Бумажные тарелки люди ставили просто на колени.
Сэм поднес Полу свежую выпивку.
– Аккуратнее с этим пойлом: в нем налита вода в отличие от всего остального выпитого тобой за этот вечер. А ты ведь знаешь, что говорят о загрязнении окружающей среды.
Пол отсалютовал ему стаканчиком.
– Поздравляю с датой, Сэм.
Разговор приобрел более мягкую окраску: сдавленную обстоятельствами, люди прониклись друг к другу симпатией. Мужчины становились более и более распущенными, женщины – страстными, и все принялись облегчать друг другу души, призывая противоположный пол болезненными “как-хочется-чтобы-тебя-любили” взглядами. Девушка-журналистка призналась Полу, что:
– Похоже, вы единственный, кто меня помнит, – и взяла его за руку.

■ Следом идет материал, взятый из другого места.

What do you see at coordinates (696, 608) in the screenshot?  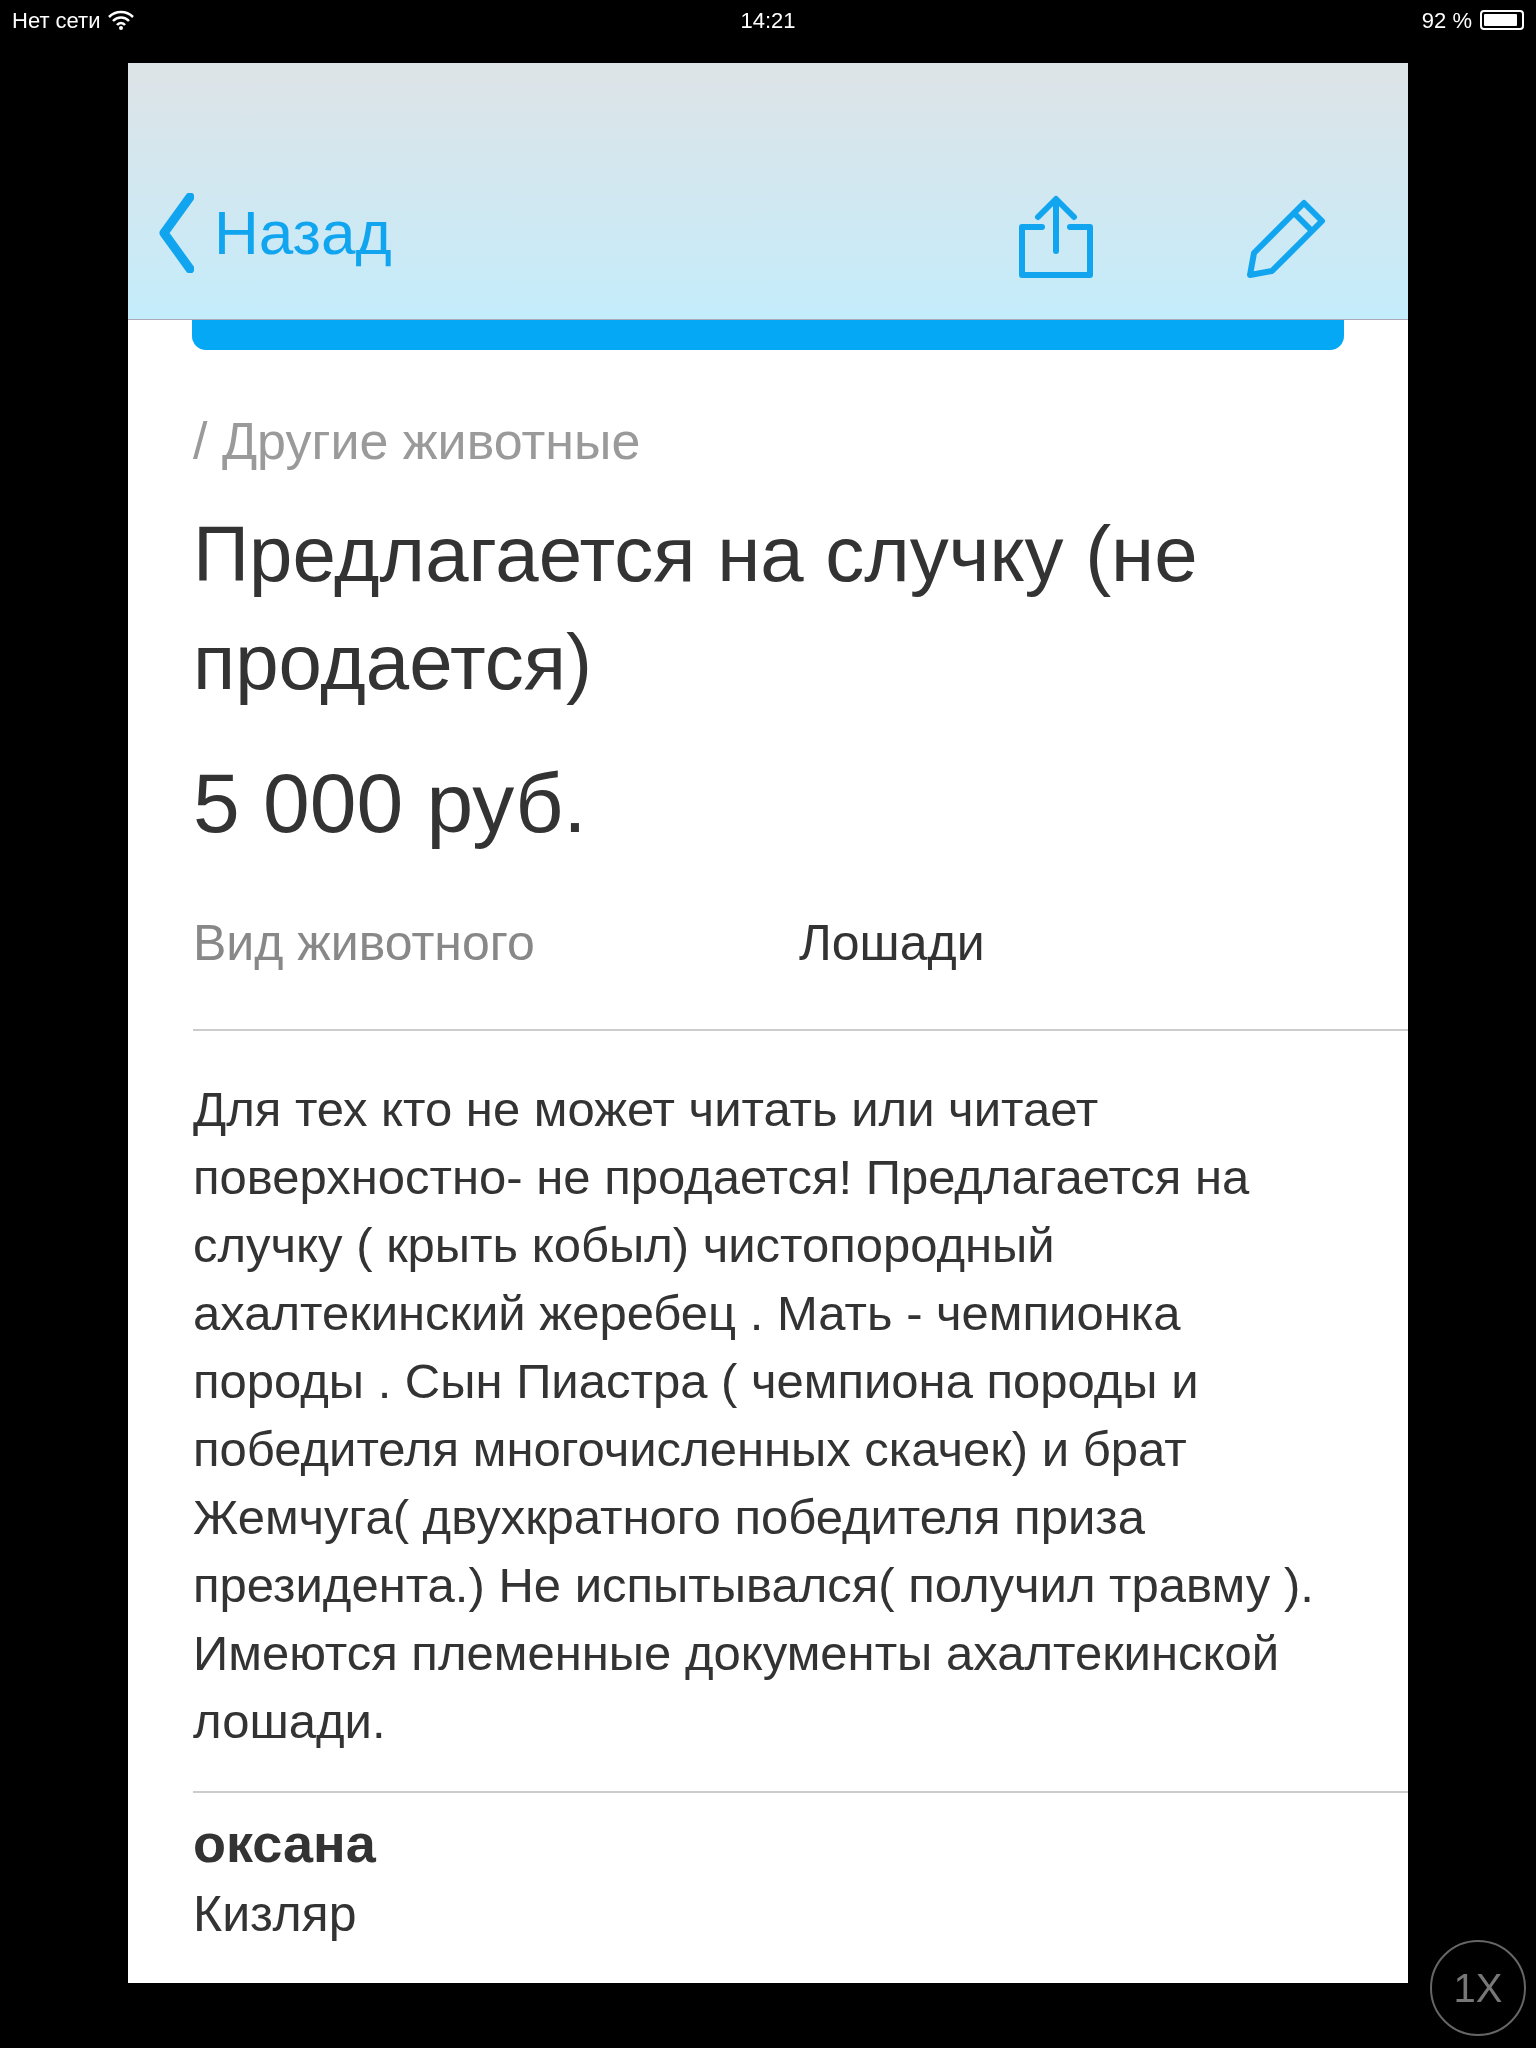 I see `listing-title: Предлагается на случку (не продается)` at bounding box center [696, 608].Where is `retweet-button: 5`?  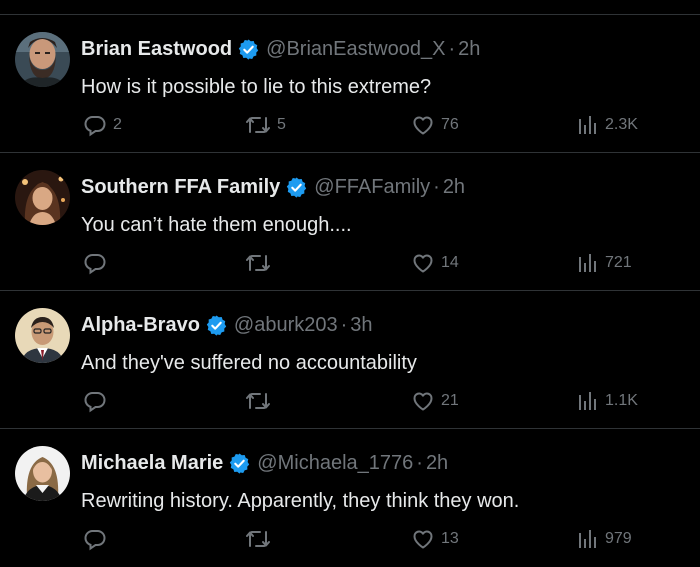
retweet-button: 5 is located at coordinates (266, 125).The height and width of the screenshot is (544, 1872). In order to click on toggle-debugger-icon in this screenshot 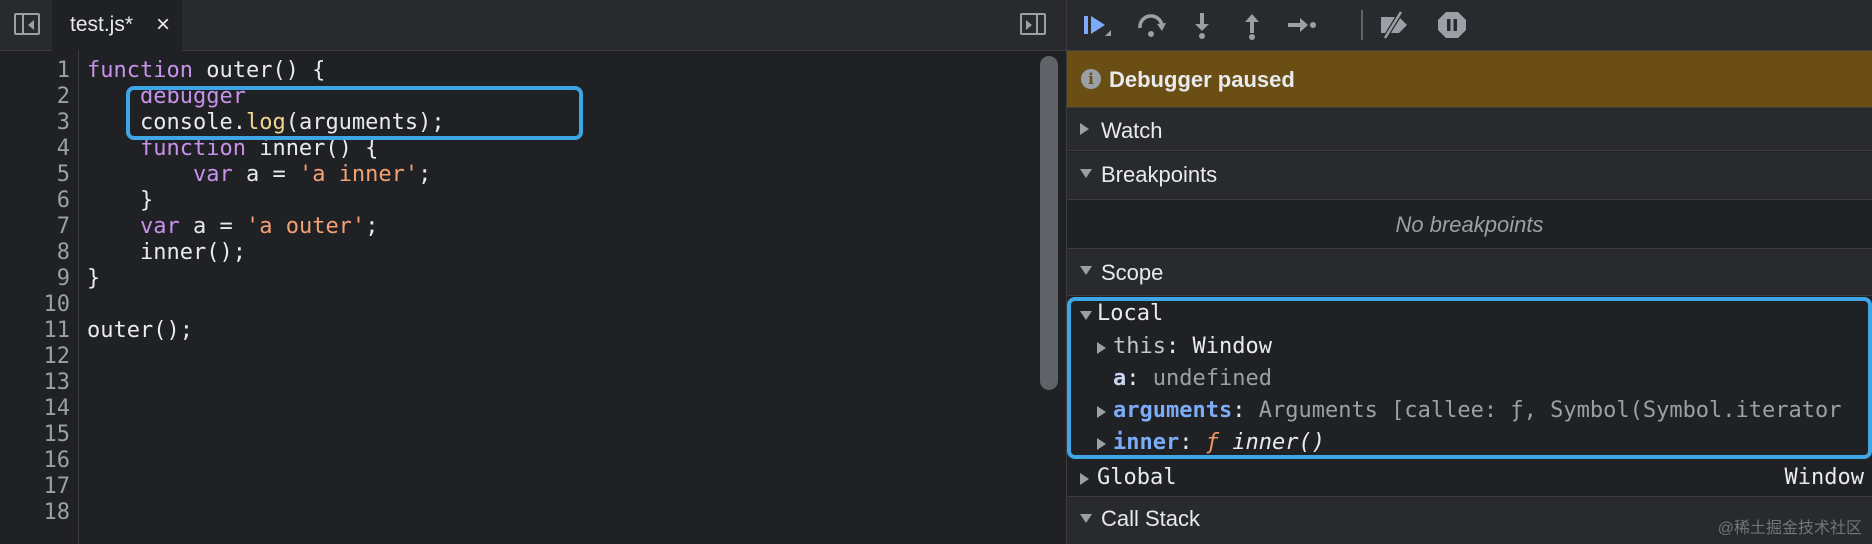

Он отпросился в туалет не потому, что ему приспичило а потому что нужно было побыть одному, а проще говоря – спрятаться. Он не мог понять, как профессиональные шпионы, например, способны выдерживать такое жуткое давление.
Крейцеры обычно читали прессу в туалете, сидя на горшке. В “Нью-Йорк Мэгэзин” была статейка возопившая “Линчеватель: портрет, нарисованный психиатром” и Пол взгромоздился на трон, чтобы почитать о себе.
“Праведник крадется по Нью-Йорку. Пока остальные сидят и болтают о городской администрации и том, как они относится к возрастающему количеству сторожевых псов, он единственный предпринимает практические шаги к уничтожению преступности. Кто он? Что побудило его встать на эту тропу?